▶ PROBLEM TO SOLVE
Copy every one of the records below exactly as they stand, word for word and line for line.

▶ EXERCISE INPUTS
=-=-=-=-=

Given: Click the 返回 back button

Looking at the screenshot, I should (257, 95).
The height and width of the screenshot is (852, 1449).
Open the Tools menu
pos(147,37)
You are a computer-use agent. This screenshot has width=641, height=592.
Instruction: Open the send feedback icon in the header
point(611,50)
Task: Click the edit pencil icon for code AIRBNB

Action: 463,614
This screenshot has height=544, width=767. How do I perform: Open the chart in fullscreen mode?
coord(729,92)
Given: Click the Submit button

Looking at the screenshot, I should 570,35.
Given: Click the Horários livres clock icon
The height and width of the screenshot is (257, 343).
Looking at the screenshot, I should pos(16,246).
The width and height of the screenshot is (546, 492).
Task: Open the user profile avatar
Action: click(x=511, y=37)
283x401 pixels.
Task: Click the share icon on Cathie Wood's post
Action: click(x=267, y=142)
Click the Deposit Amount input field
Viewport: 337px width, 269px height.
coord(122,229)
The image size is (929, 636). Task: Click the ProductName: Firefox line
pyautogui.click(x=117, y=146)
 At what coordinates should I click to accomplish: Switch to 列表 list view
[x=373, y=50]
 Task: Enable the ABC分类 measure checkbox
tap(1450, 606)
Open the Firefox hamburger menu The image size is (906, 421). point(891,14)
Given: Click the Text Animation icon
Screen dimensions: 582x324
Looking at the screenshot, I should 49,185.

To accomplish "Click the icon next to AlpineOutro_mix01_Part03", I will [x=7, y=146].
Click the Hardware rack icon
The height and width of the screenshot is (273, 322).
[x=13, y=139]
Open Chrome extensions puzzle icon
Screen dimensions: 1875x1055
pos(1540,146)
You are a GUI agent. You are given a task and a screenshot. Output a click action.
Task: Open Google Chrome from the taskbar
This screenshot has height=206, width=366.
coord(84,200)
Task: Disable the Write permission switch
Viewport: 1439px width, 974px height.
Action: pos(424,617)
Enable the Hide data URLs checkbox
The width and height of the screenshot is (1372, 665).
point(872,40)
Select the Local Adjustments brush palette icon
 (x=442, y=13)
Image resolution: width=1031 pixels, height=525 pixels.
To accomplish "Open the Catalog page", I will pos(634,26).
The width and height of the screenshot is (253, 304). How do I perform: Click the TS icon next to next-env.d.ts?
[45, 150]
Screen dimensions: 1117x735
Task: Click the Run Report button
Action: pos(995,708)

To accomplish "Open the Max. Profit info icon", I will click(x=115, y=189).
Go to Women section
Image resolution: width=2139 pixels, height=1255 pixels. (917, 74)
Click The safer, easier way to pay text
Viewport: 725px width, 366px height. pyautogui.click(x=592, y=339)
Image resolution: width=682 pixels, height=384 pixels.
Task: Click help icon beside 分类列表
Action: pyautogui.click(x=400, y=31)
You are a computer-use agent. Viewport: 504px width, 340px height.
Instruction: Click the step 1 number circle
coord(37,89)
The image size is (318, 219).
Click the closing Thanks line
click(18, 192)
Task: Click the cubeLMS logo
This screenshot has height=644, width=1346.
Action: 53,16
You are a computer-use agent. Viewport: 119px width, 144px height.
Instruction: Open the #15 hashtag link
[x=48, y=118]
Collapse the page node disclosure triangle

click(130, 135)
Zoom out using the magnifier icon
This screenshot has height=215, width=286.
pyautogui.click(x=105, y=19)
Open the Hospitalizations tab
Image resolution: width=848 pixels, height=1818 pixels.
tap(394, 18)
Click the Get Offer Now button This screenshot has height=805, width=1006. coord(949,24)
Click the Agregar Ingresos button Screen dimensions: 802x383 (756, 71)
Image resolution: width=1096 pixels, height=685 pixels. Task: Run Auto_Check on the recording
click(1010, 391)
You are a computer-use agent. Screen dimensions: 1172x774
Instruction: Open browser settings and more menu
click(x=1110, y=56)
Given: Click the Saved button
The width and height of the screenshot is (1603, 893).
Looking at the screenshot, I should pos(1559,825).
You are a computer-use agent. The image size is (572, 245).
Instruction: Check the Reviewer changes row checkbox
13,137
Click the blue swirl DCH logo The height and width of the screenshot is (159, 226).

=-=-=-=-=

▶ ANSWER TO THE PROBLEM
Given: Click the 返回 back button

Looking at the screenshot, I should (257, 95).
The height and width of the screenshot is (852, 1449).
Open the Tools menu
pos(147,37)
You are a computer-use agent. This screenshot has width=641, height=592.
Instruction: Open the send feedback icon in the header
point(611,50)
Task: Click the edit pencil icon for code AIRBNB

Action: 463,614
This screenshot has height=544, width=767. How do I perform: Open the chart in fullscreen mode?
coord(729,92)
Given: Click the Submit button

Looking at the screenshot, I should 570,35.
Given: Click the Horários livres clock icon
The height and width of the screenshot is (257, 343).
Looking at the screenshot, I should pos(16,246).
The width and height of the screenshot is (546, 492).
Task: Open the user profile avatar
Action: click(x=511, y=37)
283x401 pixels.
Task: Click the share icon on Cathie Wood's post
Action: click(x=267, y=142)
Click the Deposit Amount input field
Viewport: 337px width, 269px height.
coord(122,229)
The image size is (929, 636). Task: Click the ProductName: Firefox line
pyautogui.click(x=117, y=146)
 At what coordinates should I click to accomplish: Switch to 列表 list view
[x=373, y=50]
 Task: Enable the ABC分类 measure checkbox
tap(1450, 606)
Open the Firefox hamburger menu The image size is (906, 421). point(891,14)
Given: Click the Text Animation icon
Screen dimensions: 582x324
Looking at the screenshot, I should 49,185.

To accomplish "Click the icon next to AlpineOutro_mix01_Part03", I will [x=7, y=146].
Click the Hardware rack icon
The height and width of the screenshot is (273, 322).
[x=13, y=139]
Open Chrome extensions puzzle icon
Screen dimensions: 1875x1055
pos(1540,146)
You are a GUI agent. You are given a task and a screenshot. Output a click action.
Task: Open Google Chrome from the taskbar
This screenshot has height=206, width=366.
coord(84,200)
Task: Disable the Write permission switch
Viewport: 1439px width, 974px height.
Action: pos(424,617)
Enable the Hide data URLs checkbox
The width and height of the screenshot is (1372, 665).
point(872,40)
Select the Local Adjustments brush palette icon
 (x=442, y=13)
Image resolution: width=1031 pixels, height=525 pixels.
To accomplish "Open the Catalog page", I will pos(634,26).
The width and height of the screenshot is (253, 304). How do I perform: Click the TS icon next to next-env.d.ts?
[45, 150]
Screen dimensions: 1117x735
Task: Click the Run Report button
Action: pos(995,708)

To accomplish "Open the Max. Profit info icon", I will click(x=115, y=189).
Go to Women section
Image resolution: width=2139 pixels, height=1255 pixels. (917, 74)
Click The safer, easier way to pay text
Viewport: 725px width, 366px height. pyautogui.click(x=592, y=339)
Image resolution: width=682 pixels, height=384 pixels.
Task: Click help icon beside 分类列表
Action: pyautogui.click(x=400, y=31)
You are a computer-use agent. Viewport: 504px width, 340px height.
Instruction: Click the step 1 number circle
coord(37,89)
The image size is (318, 219).
Click the closing Thanks line
click(18, 192)
Task: Click the cubeLMS logo
This screenshot has height=644, width=1346.
Action: 53,16
You are a computer-use agent. Viewport: 119px width, 144px height.
Instruction: Open the #15 hashtag link
[x=48, y=118]
Collapse the page node disclosure triangle

click(130, 135)
Zoom out using the magnifier icon
This screenshot has height=215, width=286.
pyautogui.click(x=105, y=19)
Open the Hospitalizations tab
Image resolution: width=848 pixels, height=1818 pixels.
tap(394, 18)
Click the Get Offer Now button This screenshot has height=805, width=1006. coord(949,24)
Click the Agregar Ingresos button Screen dimensions: 802x383 (756, 71)
Image resolution: width=1096 pixels, height=685 pixels. Task: Run Auto_Check on the recording
click(1010, 391)
You are a computer-use agent. Screen dimensions: 1172x774
Instruction: Open browser settings and more menu
click(x=1110, y=56)
Given: Click the Saved button
The width and height of the screenshot is (1603, 893).
Looking at the screenshot, I should pos(1559,825).
You are a computer-use agent. The image size is (572, 245).
Instruction: Check the Reviewer changes row checkbox
13,137
Click the blue swirl DCH logo The height and width of the screenshot is (159, 226).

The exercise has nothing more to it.